The entire 17 years I was with my main abuser, I worked all of about 6 months. He would hold money over the top of my head so to speak. There was a time when he was working and he refused to give me money for diapers, I had NO choice but to steal it from his wallet. I mean he had $800 and ALL I asked for was $20 for diapers. I took the money. He never noticed the money was gone. He would also hold a vehicle over my head. My car was broke down and our daughter was very sick. She was crying and had a fever. He refused to allow me to take her to urgent care or the ER so I had to walk with her and my two sons. I got about 3 miles down the road and a woman picked us up and dropped us off at the ER. A very kind woman. Another time he refused to allow me to use the car to walk to the store to buy things my children needed, including once again, diapers. It was summer here in Florida. I took off walking to Walmart with all three kids in tow, which was about I don’t remember 7 miles round trip? No one picked us up that day.
Using Coercion & Threats
Using coercion and threats is exactly what it sounds like. Coercion and threats include threatening to do harm to the victim, threatening to leave the victim, threatening to report the victim to welfare, making a victim drop charges, making the victim do illegal things (such as using drugs or stealing), and threatening to commit suicide if the victim leaves. Maybe even threatening a family pet.

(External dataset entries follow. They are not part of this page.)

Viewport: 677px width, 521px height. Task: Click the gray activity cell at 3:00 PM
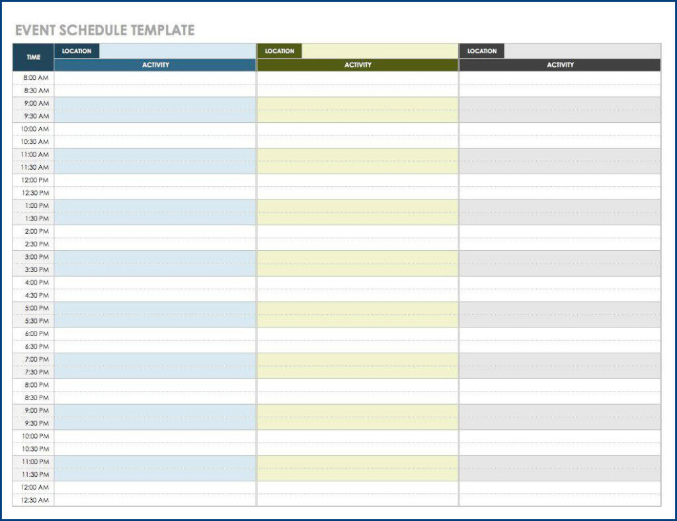click(561, 257)
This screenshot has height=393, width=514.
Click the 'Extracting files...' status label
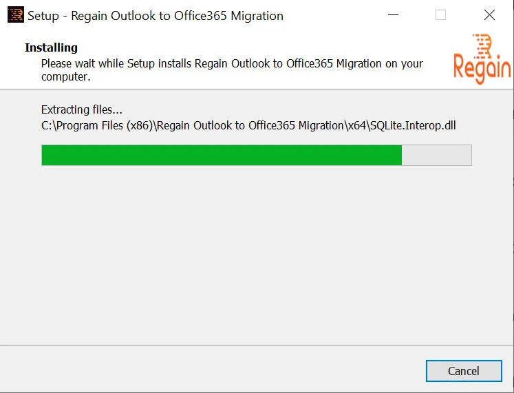tap(82, 109)
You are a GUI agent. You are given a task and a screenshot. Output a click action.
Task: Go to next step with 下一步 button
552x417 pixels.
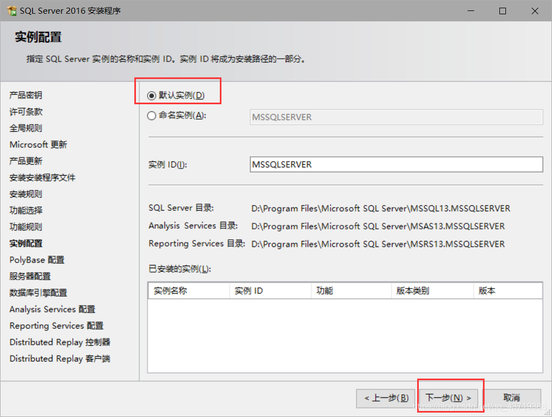pyautogui.click(x=448, y=398)
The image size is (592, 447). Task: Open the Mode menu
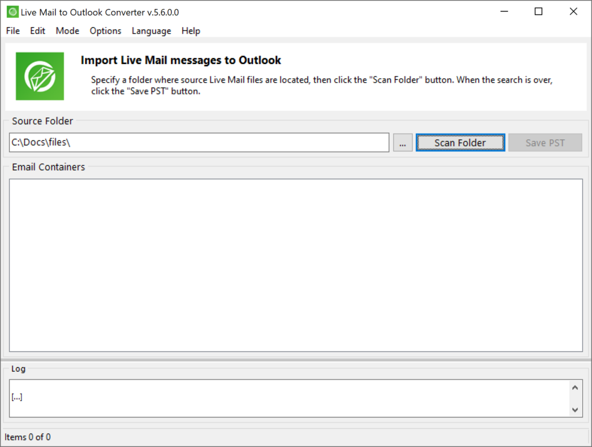tap(67, 31)
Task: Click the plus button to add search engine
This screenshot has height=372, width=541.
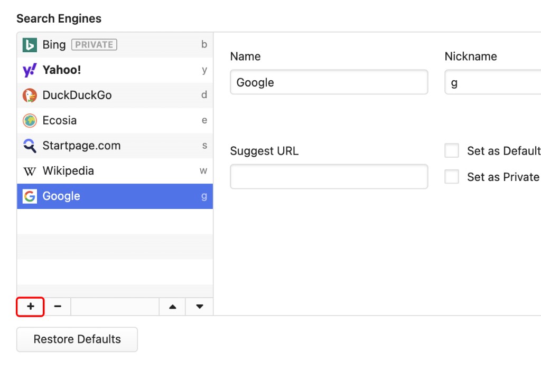Action: click(x=30, y=307)
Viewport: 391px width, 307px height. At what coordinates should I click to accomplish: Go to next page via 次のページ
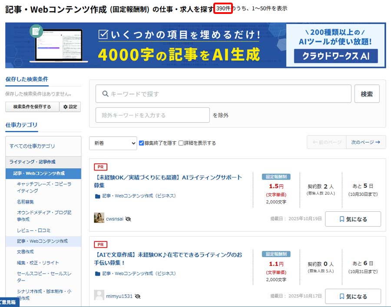pos(365,142)
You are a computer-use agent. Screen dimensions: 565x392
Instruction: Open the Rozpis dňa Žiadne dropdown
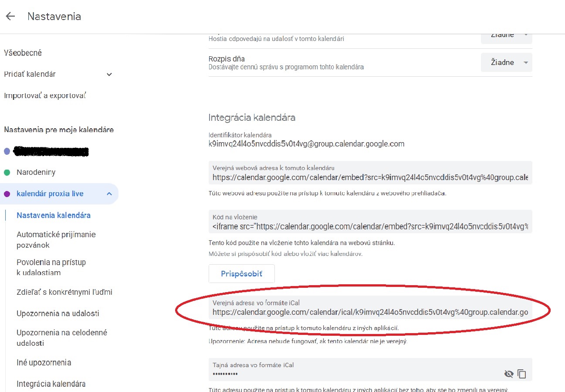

For me I was always being threatened when he was drunk. He was always going to beat my ass. “I’m going to beat your fucking ass.” “You deserve to get your ass beat.” And the threat was almost always followed up with an action, such as a push, punch, slap, kick. However he could hit me. “I’m gonna fuck you up.” To this day I cannot tolerate the smell of beer. It is a trigger for me. My ex-husband threatened to kill himself if I left. I NEVER felt safe in my own home.
THERE IS NO EXCUSE FOR ANY ABUSE!
One thought on “Power & Control in Intimate Partner Violence”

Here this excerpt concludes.